Rewrite everything in the material from the line containing "The image size" down to the line containing "(x=21, y=495)", offsetting every coordinate in the answers by +110 and leaving all other text unchanged. Leave the pictures out.
────────────────────────────────────────
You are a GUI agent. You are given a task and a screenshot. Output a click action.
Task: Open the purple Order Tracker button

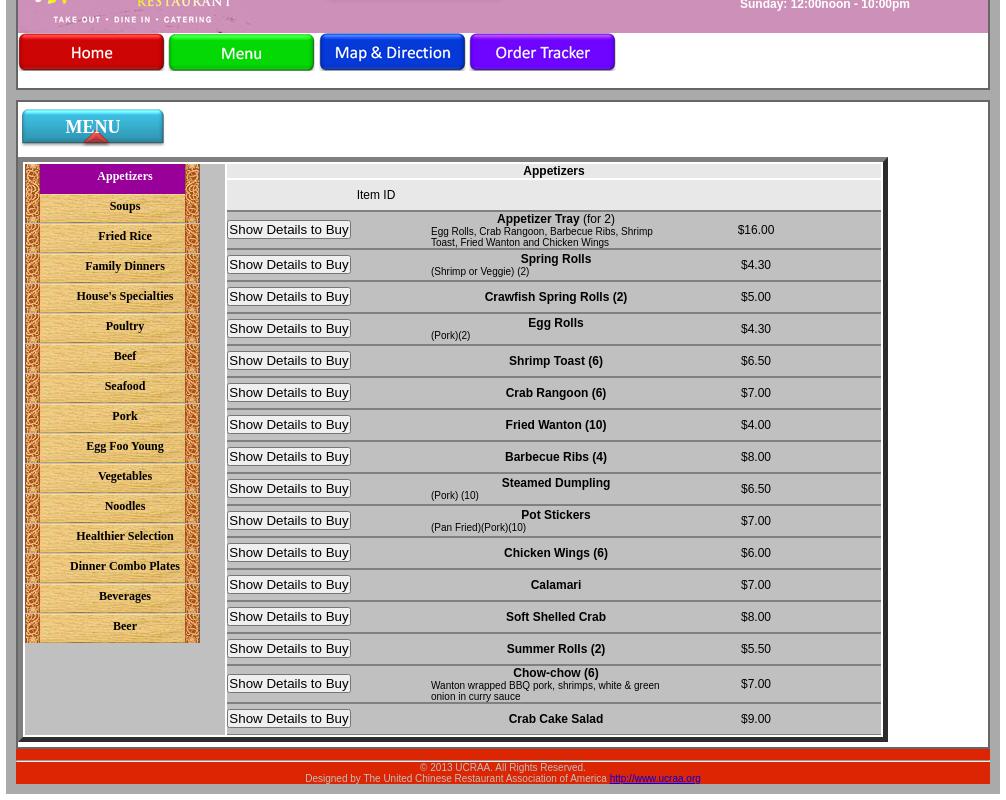(542, 53)
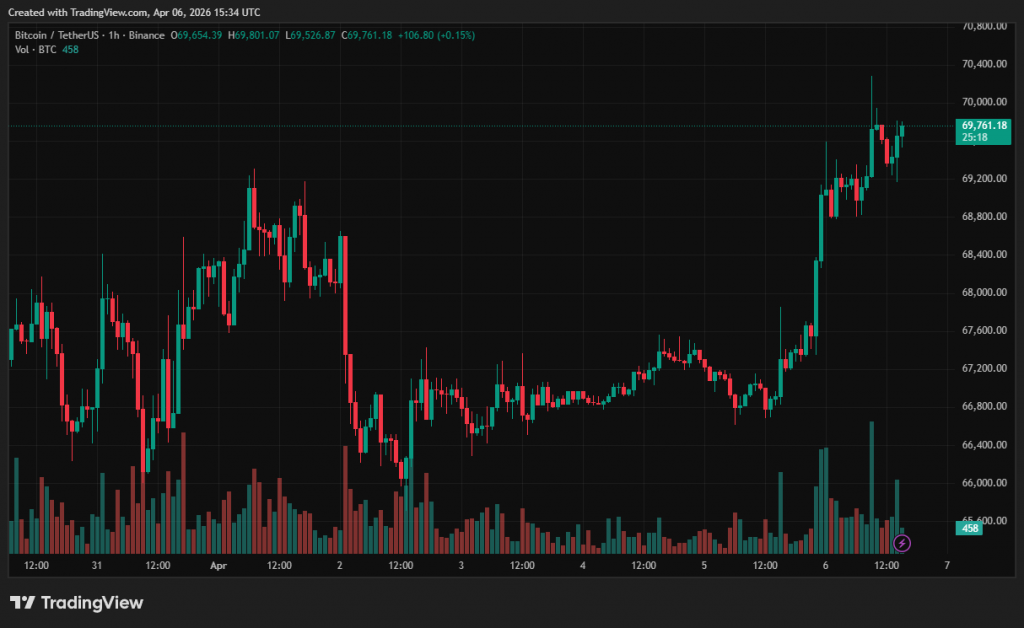
Task: Click the green 69,761.18 current price label
Action: click(x=984, y=125)
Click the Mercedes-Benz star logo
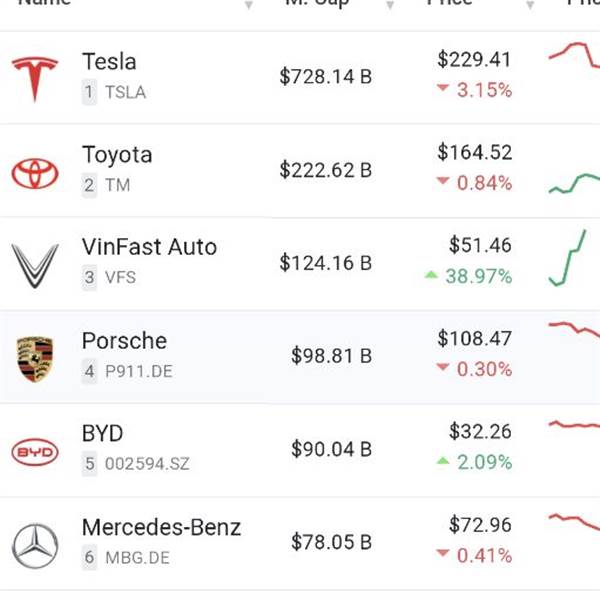 click(x=35, y=546)
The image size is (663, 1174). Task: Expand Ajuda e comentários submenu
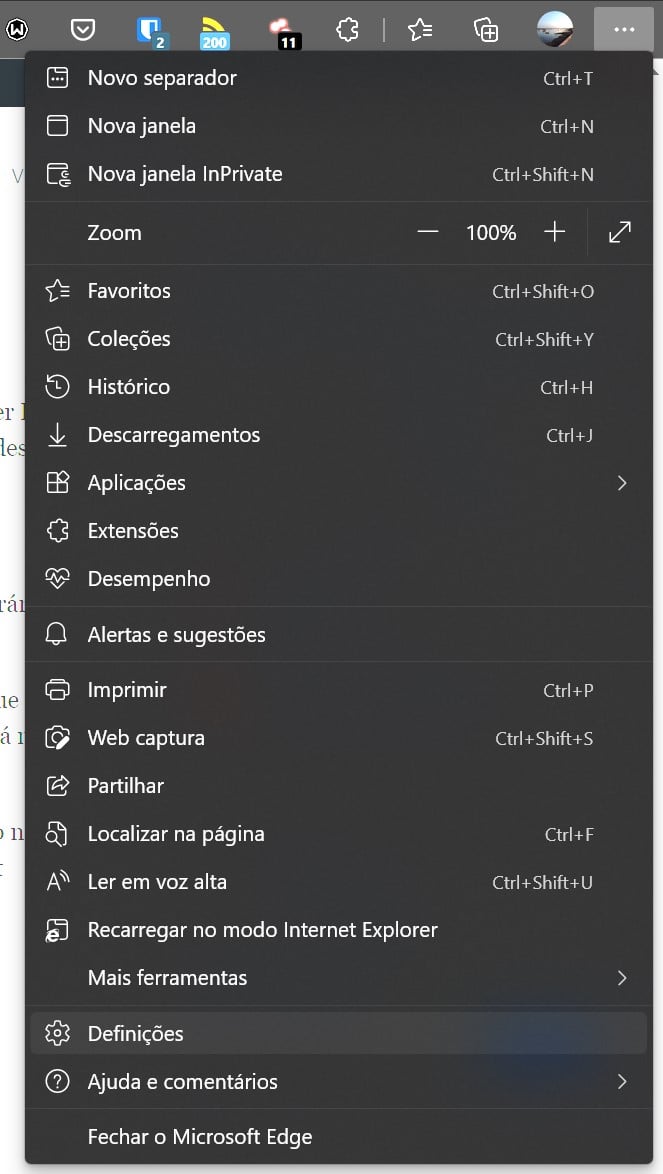pos(621,1082)
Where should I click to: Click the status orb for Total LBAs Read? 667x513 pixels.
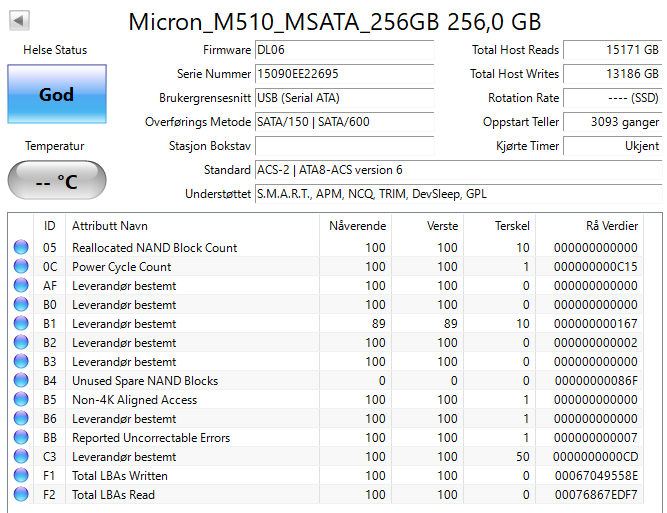(x=21, y=495)
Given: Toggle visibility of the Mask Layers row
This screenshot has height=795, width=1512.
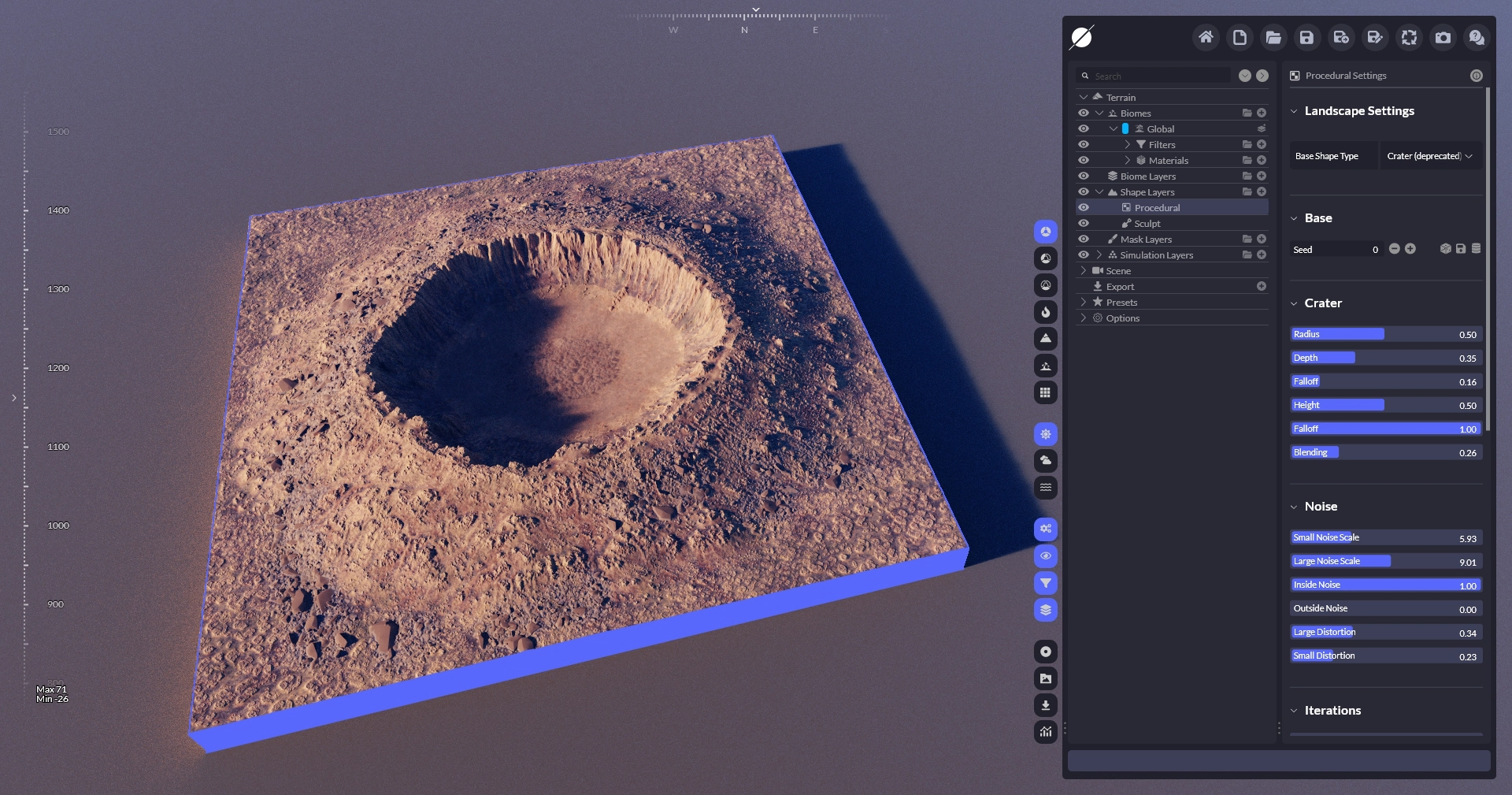Looking at the screenshot, I should pyautogui.click(x=1084, y=240).
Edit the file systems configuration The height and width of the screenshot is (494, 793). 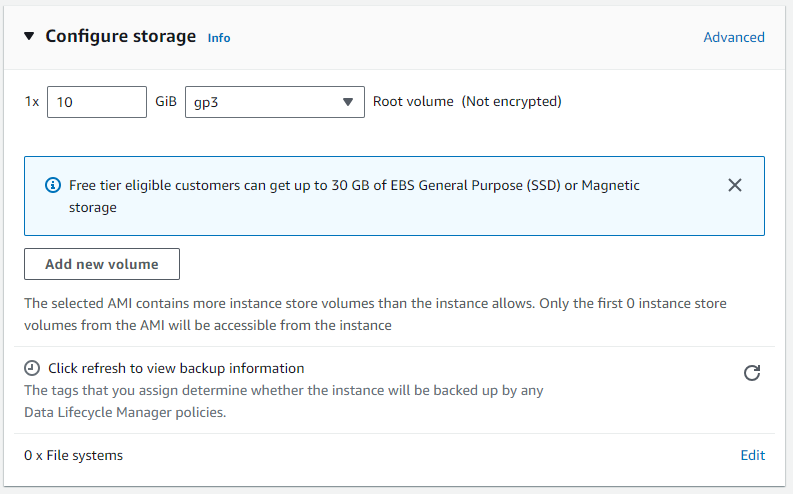point(753,456)
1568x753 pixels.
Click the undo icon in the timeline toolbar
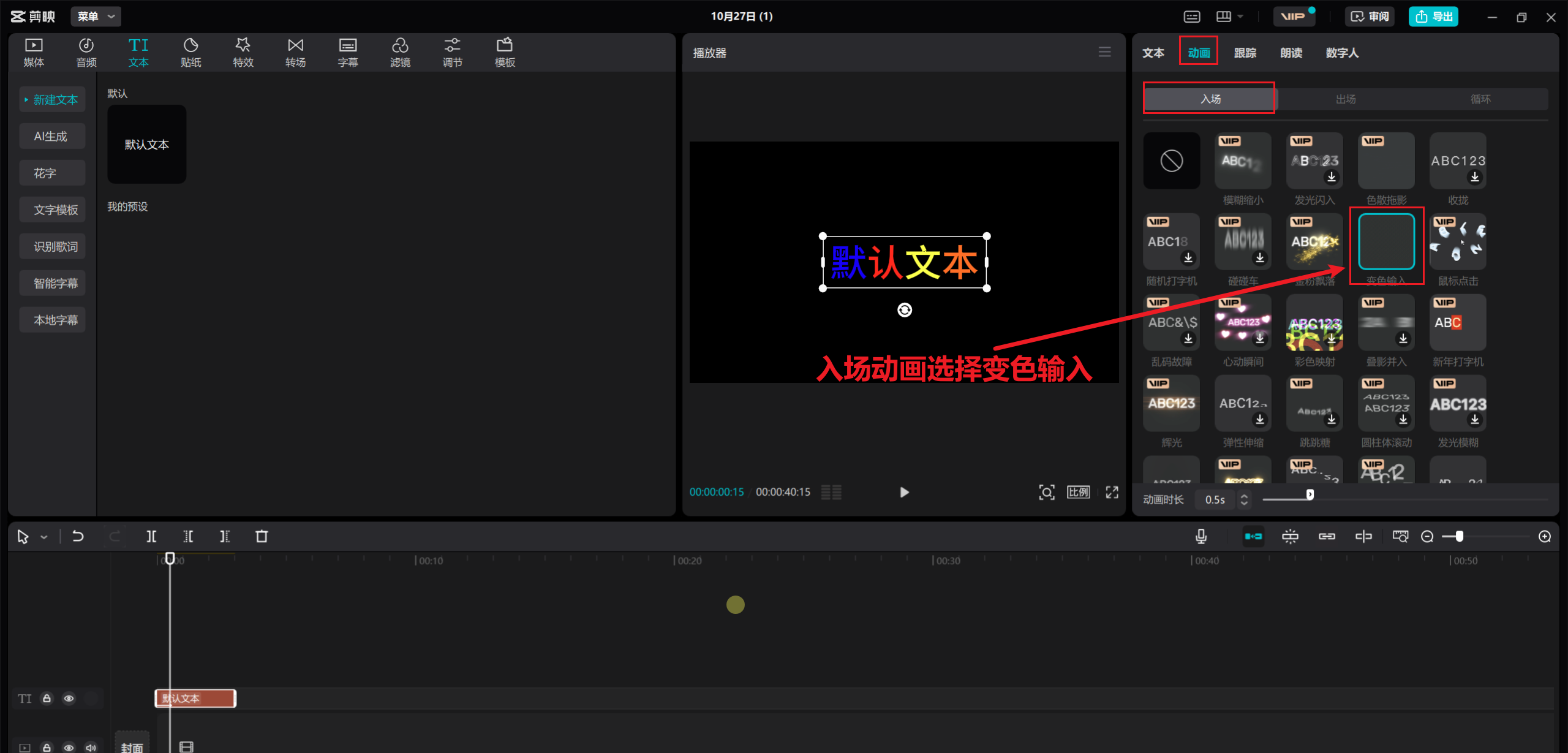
────────────────────────────────────────
* Problem solution *
The image size is (663, 1174). Task: Expand Ajuda e comentários submenu
pos(731,1192)
Where should I click to: Click the status orb for Total LBAs Read? 667x513 pixels.
(x=131, y=605)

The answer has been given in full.